COAM 2014:02- Court of Appeals Minutes of Decisions Posted for January 10, 2014

COAM 2014.02The Court of Appeals announced 28 decisions for the week of January 10, 2014  – numbers 14-41.  Five of these decisions were selected “to be published”:

20. Willoughby vs. Commonwealth of Kentucky – criminal case with the COA  which  involved illegal search and seizure.  “Because the trial court’s decision was based on testimony not in the record, on the limited issue of the initial stop, we reverse the denial of the motion to suppress. We, like the trial court, lack sufficient information regarding the reliability of the information upon which the officer relied in stopping Willoughby; therefore, we remand that matter to the trial court for a new evidentiary hearing and findings.”

21 Teague vs. Commonwealth of Kentucky –  RCr 11.42.  Decision followed Smith v. Commonwealth, 400 S.W.3d 742 (Ky 2013).

22.  Hall vs. Commonwealth of Kentucky – addressed postal search and motion to suppress it.

34. Leamon v. Phillips –  COA affirmed trial court’s determination that government workers were entitled to absolute or qualified immunity for their roles in reporting suspected child abuse and neglect and/or removing the children.

35. Ohio Cas. Ins. Co. vs. City of Providence, Ky –  dealt with purchase of surety bonds for clerks and language of policy pertaining to the extent of coverage.

In addition to No.35 above, there were some other decisions by COA dealing with torts, insurance and procedure issues.

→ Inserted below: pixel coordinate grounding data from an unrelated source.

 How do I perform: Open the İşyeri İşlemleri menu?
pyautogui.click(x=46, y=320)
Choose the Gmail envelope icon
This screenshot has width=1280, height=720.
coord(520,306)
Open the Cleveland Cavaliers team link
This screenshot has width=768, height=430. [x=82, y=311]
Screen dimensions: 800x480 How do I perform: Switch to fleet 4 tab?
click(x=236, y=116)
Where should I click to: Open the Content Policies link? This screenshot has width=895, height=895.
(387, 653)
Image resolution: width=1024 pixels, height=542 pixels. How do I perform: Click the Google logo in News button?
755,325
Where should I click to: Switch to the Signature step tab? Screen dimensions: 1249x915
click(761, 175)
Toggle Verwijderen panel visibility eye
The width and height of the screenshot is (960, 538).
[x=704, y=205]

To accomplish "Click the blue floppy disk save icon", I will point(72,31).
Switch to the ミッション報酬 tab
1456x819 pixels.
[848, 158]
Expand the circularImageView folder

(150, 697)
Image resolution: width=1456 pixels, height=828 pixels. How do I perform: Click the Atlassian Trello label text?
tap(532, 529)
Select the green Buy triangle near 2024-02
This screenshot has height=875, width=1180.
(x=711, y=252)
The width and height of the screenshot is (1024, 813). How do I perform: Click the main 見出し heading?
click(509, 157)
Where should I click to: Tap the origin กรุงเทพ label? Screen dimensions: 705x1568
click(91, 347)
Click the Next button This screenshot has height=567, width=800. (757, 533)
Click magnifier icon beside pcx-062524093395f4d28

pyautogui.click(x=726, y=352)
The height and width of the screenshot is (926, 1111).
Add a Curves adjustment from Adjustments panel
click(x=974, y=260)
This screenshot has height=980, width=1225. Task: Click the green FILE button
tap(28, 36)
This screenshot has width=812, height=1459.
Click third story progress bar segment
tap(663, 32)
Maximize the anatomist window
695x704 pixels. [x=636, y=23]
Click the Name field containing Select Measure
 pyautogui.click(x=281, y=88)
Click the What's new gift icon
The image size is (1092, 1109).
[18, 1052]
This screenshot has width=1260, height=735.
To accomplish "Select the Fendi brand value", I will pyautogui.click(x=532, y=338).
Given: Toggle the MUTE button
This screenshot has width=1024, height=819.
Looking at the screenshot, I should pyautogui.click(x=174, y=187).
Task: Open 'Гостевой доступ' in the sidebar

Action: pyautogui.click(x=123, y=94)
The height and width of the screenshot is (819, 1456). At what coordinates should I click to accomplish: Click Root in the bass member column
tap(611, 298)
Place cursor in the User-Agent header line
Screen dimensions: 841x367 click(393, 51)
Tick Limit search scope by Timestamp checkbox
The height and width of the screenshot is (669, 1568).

In No. 15, Ohio Ca. Ins. Co. vs. Wellington Place Council of Co-Owners Homeowners Association, the COA affirmed the trial court’s determination that the insurance company was estopped from denying coverage by defending without advising insured of a reservation of rights.  Lesson learned here is that counsel retained by an insurance company to defend should be quiet on a reservation of rights issue and not push it.  Should they force the issue rather than allow the passage of time to set up an estoppel, would that a. raise a claim of legal negligence; b. conflict of interest; and/or c. result in an estoppel any way since the retained counsel breached his/her fiduciary duty and potentially saved money for the carrier paying his legal bill.  This would sorely test the three-legged stool (aka tri-partite relationship) of client-lawyer-insurance company.  A discovery can of worms could provide a reason for re-examining this time-honored rule and remember the duties are owed to the insured client and no one else.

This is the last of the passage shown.